Komarov has 110 points in 210 career KHL games for an average of 0.53 points per game. Using Bruce Peter’s KHL-to-NHL point equivalencies from 2011, we can roughly estimate one KHL point to be worth 0.65 in the NHL. By this method, we can predict Komarov to score 28 points in an 82-game season, or 0.34 points per game.
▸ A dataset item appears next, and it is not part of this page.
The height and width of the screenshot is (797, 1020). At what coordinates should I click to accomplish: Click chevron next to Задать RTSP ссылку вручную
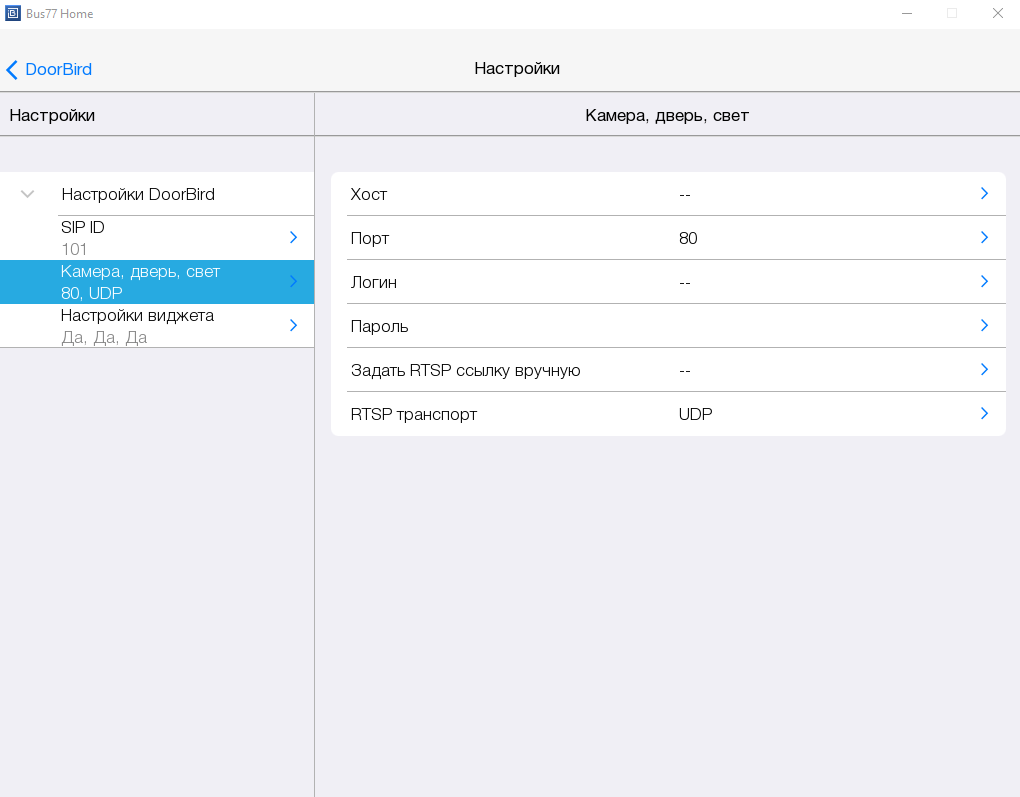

That would’ve put him seventh among Leafs forwards in scoring last season.
That’s quite a bit higher than the 0.21 points per game Komarov put up in his one season for the Leafs, so my guess is he has some untapped offensive potential that can translate to the NHL. That will depend on what kind of minutes and linemates he’ll get under Randy Carlyle next season, if the Leafs choose to sign him.
Putting his KHL numbers aside, let’s take a look at some recent contracts handed out in the $1-2-million range to forwards in the NHL recently using CapGeek’s Latest Contracts feature, and how Komarov stacks up to these players (career five-on-five points-per-hour numbers retrieved from the individual player pages at stats.hockeyanalysis.com):
Career 5v5 Pts/60
|Ryan Garbutt||C||28||$1.8-million||Three years||131||1.752|
|Brandon Bollig||LW||27||$1.25-million||Three years||125||0.704|
|John Mitchell||C||29||$1.8-million||Three years||344||1.372|
|Michael Raffl||LW||25||$1.1-million||Two years||68||1.706|
|Trevor Lewis||C||27||$1.525-million||Two years||276||0.857|
Komarov’s situation is somewhat unique in that he is a veteran player who has only played 42 games in the NHL. That could cause Nonis to be a little hesitant in offering him a contract, but given his track record in the KHL and in international play with Finland, I think he’s pretty proven as a decent bottom-six hockey player.
I’d be comfortable giving Komarov a contract of about $1.7-million per season for three years. I think that would be a pretty good compromise from the $1.3-million Nonis reportedly offered him last season and the $2-million Komarov received playing in the KHL. If he’s given third-line minutes alongside a pretty good playmaking centre in Peter Holland, I think he could see a nice boost to his scoring totals.